This ‘Noah Gundersen’ article was written by ‘David Lowes’, a GIGsoup contributor
If cover art is something to go by (and it usually is), then Seattle-born Noah Gundersen’s solo album is something to behold. American musicians usually are two things; A) Not short on confidence (a read of his bio on his website indicates that he’s no shrinking violet, if you need more proof a listen to his lyrics shows us his confidence) and B) Not afraid to use themselves as an object of their songs. I don’t know why it is, but whilst British and American music share many parallels, the songwriting tradition could not be more different.
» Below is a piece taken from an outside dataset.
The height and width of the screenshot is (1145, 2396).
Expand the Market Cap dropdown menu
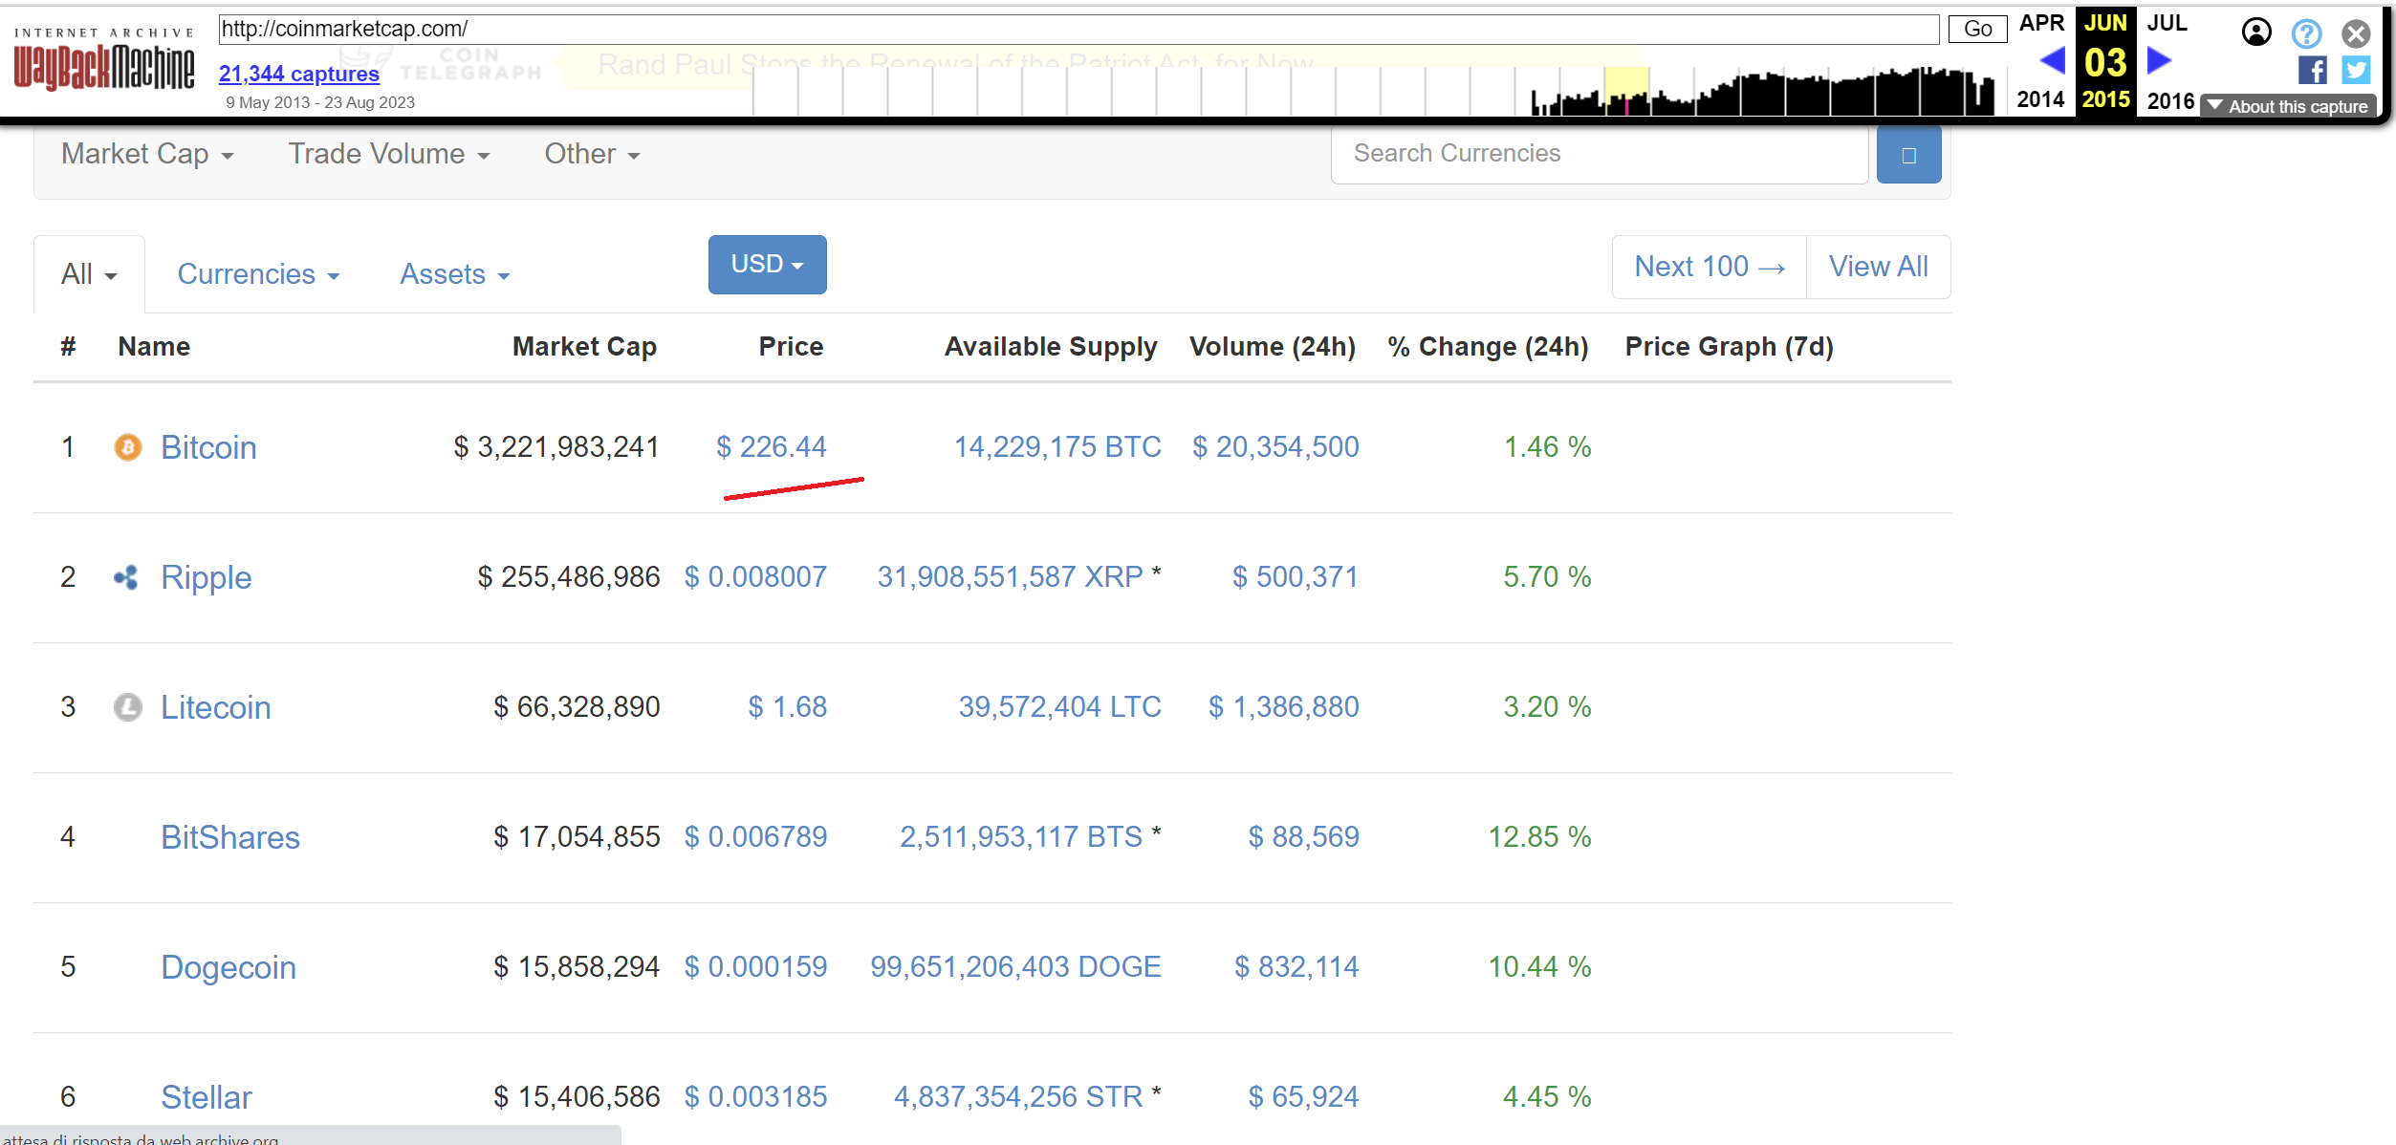(147, 154)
It is a difference that could not be more apparent if it tried on this album, Gundersen takes until track 4 to talk about someone else (and even then he’s talking about how bad their relationship was). The lyrics constantly focus on our existential need for other people, even though in doing so we open ourselves to a world of hurt; Gundersen tries to explain paradox in simple, direct terms, it’s an ambitious goal for someone so young and on their debut album, but I’m pleased to report that 90% of the time he’s successful! The other 10% of the time is a bit hit and missy, but to be honest, who (other than a select few) hit 100% of the time? The music seems bogged down but trying to increase itself, it is a mix of down-tempo introspects and up-tempo introspects (track 5 ‘The Difference’ shows this dichotomy very well). Despite the inherent risks involved in this stratagem of craft, he manages to bring it off very well, never allowing the album to sound either too poppy or too downhearted.
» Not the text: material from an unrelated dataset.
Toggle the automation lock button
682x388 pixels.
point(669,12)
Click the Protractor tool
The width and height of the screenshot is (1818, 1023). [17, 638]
However this album has a glaring weakness, something that all artists (new or established) almost inevitably share in. Thirteen tracks of essentially the same formula gets a bit stodgy after awhile; it’s only so often that you can hear someone’s been stupid for varying reasons. It’s almost as if Gundersen gets so far and then runs out of ideas, which is a real shame because it dilutes an otherwise stellar effort. The lyrics also act in a rather contradictory way, although I accept that this is a rather self-defeating criticism! It does become a bit ‘he’s said this, when he said that…’, as such you can’t shake the meandering feeling of the album as a whole, even though the individual songs are well-composed and well-written.
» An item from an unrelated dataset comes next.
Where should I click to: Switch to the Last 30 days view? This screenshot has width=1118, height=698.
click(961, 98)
Gundersen is far from the finished article, and he’s one to keep your eye fixed on (although I don’t think he’s the type of person to release 5 albums in 4 years, if you get my drift). This album though, seems more like a compilation of Gundersen’s greatest hits, and if you were to be super-critical it really is too long. However, although there is criticism, it mostly is positive – there’s enough promise on this album to warrant a nice response to a follow-up.
‘Carry The Ghost’ is out now on Dualtone Music Group.